宰相中将祐純、弟近純蔵人少将、宮あこの侍従達は格子の内側で母屋の御簾を上げて演奏を聴いていた。
仲忠は階段をゆっくりと上って格子と御簾の間から見ようと穴を捜すが、とても造りが立派で隙間がない。部屋に入る方法がないので、どうしようかと立っていた。その様な中で演奏会は夜半まで続いた。
藤壺と一宮は、遊びが済んで料理などを食べて休もうと、横になろうとしているところに、仲忠はわざと大きな咳などをして、
「孫王女房は此方か」
と声を出すと、宮達や藤壺が驚いて、藤壺は一宮に
「嫌だはね、どうしたことでしょう。
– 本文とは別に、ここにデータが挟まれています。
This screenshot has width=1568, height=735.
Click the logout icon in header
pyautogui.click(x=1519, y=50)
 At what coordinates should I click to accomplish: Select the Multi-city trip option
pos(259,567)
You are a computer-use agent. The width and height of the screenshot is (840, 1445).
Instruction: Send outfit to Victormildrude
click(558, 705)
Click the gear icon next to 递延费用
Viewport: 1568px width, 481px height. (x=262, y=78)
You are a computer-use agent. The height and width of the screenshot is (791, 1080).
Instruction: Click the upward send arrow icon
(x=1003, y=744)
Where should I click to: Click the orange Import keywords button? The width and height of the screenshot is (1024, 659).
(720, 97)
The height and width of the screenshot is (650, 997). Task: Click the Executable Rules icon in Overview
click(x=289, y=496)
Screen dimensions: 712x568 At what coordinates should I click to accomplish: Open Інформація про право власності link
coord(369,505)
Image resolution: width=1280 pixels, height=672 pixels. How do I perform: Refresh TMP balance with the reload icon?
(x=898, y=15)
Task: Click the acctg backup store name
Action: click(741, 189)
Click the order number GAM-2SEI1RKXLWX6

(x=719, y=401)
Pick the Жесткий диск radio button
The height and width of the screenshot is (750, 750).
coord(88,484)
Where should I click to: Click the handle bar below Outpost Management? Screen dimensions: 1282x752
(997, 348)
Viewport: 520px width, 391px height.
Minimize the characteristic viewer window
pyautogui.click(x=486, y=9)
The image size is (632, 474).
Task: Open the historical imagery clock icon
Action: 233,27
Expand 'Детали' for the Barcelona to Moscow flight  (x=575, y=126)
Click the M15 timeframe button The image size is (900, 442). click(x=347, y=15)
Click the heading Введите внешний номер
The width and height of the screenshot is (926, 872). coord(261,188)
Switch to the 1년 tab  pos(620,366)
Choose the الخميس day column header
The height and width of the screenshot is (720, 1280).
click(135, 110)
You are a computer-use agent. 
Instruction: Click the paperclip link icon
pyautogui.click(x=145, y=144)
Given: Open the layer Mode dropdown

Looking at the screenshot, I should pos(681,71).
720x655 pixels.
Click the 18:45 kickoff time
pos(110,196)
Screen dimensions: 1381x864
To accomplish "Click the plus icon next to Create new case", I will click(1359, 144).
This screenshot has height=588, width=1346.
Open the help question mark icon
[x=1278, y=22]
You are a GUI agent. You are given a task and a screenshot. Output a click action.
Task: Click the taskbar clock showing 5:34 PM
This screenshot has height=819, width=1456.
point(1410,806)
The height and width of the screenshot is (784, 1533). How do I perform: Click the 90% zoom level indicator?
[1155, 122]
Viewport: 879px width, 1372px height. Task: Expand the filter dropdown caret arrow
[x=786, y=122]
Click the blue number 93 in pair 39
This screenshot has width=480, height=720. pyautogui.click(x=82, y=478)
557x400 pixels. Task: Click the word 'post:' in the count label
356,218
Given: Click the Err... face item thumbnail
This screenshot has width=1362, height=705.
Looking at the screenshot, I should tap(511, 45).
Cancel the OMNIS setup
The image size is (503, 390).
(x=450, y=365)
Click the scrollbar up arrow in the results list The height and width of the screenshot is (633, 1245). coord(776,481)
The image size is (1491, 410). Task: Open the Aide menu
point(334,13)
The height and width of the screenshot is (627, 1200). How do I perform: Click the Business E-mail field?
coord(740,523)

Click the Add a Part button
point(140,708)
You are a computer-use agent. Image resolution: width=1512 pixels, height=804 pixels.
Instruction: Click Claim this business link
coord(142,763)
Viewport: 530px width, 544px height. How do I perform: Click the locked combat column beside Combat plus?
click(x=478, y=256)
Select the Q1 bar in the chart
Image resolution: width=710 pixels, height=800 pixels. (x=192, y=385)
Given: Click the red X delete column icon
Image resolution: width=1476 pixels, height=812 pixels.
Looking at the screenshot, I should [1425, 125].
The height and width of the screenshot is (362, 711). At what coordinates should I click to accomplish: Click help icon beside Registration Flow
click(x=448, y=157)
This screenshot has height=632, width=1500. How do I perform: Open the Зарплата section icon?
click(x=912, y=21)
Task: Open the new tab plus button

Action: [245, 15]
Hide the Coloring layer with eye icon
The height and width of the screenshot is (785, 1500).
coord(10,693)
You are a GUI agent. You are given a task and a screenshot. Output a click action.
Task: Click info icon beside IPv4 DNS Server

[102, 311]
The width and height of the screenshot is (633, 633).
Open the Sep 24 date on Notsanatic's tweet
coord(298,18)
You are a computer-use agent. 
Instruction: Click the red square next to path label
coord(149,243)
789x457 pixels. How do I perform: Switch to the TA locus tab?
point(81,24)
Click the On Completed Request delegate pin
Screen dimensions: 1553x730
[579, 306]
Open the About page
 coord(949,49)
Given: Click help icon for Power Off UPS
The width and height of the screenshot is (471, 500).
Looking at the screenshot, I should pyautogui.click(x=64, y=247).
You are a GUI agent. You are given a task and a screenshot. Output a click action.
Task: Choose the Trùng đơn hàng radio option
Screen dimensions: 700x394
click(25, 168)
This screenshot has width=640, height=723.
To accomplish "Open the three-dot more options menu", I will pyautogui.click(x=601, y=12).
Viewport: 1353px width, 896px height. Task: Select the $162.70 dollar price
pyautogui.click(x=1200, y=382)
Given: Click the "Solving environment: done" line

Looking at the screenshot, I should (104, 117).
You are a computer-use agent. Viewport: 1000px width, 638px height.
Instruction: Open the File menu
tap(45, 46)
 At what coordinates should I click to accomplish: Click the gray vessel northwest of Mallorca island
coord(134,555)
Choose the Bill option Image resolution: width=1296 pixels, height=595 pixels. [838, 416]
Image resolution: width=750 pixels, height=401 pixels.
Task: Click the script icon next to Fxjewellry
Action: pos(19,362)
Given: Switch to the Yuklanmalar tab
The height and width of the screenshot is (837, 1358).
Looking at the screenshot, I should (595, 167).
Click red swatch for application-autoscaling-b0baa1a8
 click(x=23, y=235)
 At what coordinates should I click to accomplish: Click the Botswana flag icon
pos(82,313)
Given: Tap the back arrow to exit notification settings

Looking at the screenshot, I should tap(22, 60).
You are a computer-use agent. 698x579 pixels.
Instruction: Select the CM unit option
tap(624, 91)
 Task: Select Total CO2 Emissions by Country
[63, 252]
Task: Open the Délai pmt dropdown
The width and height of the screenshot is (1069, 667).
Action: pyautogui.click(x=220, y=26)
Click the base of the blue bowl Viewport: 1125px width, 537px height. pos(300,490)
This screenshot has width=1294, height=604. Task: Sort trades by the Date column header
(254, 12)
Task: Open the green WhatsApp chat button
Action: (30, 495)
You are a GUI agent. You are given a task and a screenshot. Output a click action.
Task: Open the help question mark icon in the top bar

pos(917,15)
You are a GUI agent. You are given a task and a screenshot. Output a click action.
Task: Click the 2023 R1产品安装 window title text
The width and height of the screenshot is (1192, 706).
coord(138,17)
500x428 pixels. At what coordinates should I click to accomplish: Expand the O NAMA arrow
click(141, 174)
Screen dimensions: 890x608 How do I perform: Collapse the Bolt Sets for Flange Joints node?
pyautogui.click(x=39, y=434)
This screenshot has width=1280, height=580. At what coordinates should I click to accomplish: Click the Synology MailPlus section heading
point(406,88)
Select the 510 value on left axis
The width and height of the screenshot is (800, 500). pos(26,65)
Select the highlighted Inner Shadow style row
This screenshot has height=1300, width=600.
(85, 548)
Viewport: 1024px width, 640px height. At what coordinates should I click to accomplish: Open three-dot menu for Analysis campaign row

仲忠はいつもこのような無茶なことをなさいますの」
と言って黙って仕舞われた。祐純驚いてお出でになって、仲忠の座を造りなどと迎えを整えると仲忠は、
「此処へ宿直に参ったのです。貴方の宿直の場所に行きましょう」
と言うので、中に招じ入れてる。
仲忠が南向きの居間にいる。南と西の隅にある縁を刳り物にした変わった屏風、座った座布団は縁が唐錦で作られてある。いづれも涼中将が調えた。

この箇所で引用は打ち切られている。